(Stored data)
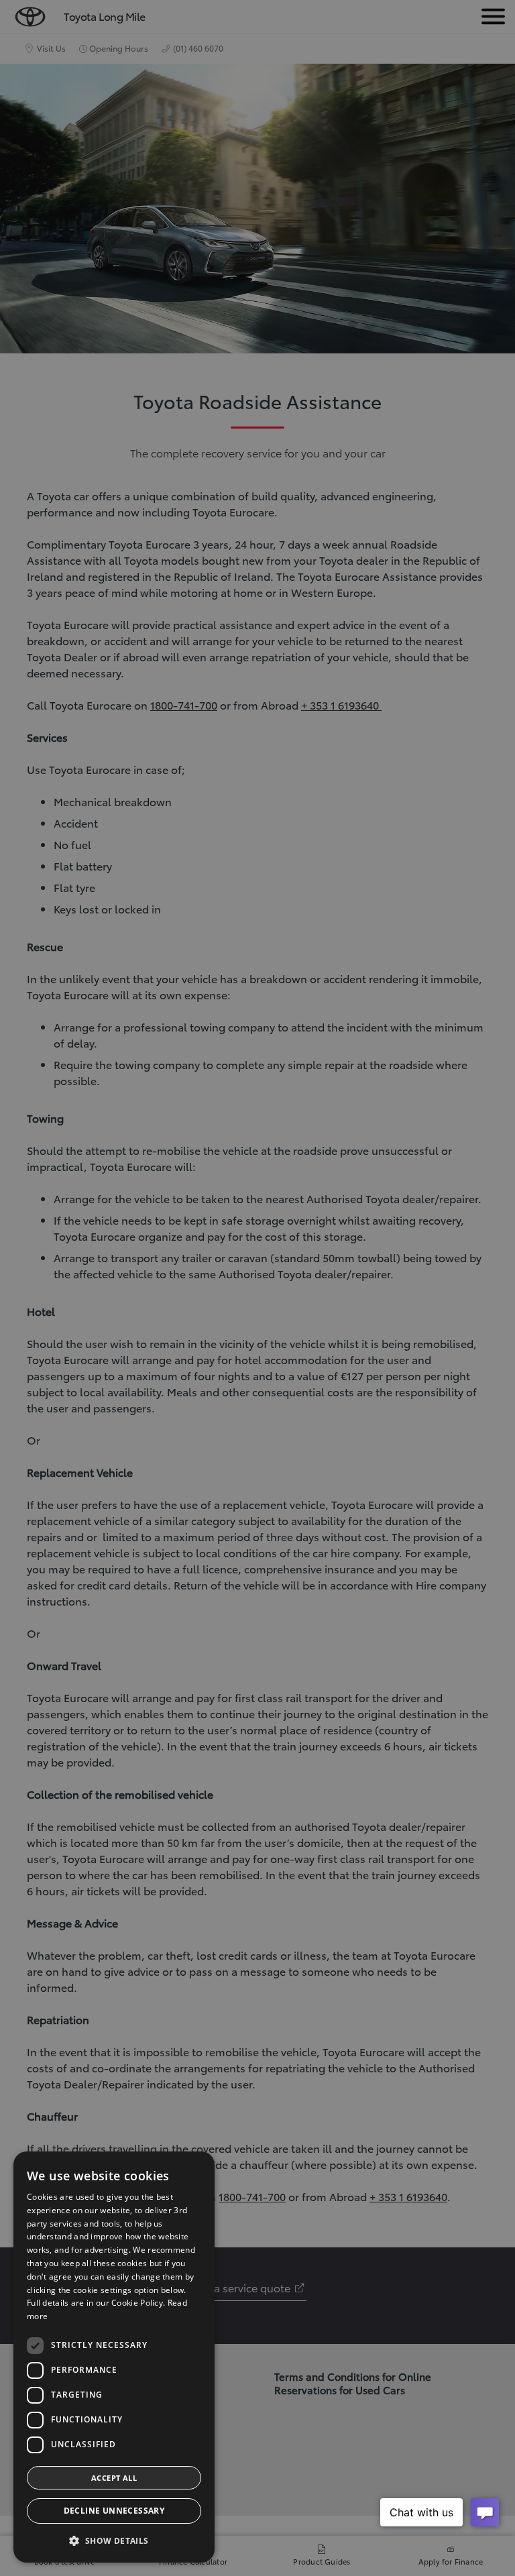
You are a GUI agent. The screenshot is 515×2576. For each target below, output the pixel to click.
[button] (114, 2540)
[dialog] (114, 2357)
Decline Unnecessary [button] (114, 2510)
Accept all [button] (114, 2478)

• [TO DO]
Please return every record above exactly, but leave out the pictures.

• [SOLUTION TO THE PROBLEM]
You are a GUI agent. The screenshot is 515×2576. For each target below, output the pixel to click.
[button] (114, 2540)
[dialog] (114, 2357)
Decline Unnecessary [button] (114, 2510)
Accept all [button] (114, 2478)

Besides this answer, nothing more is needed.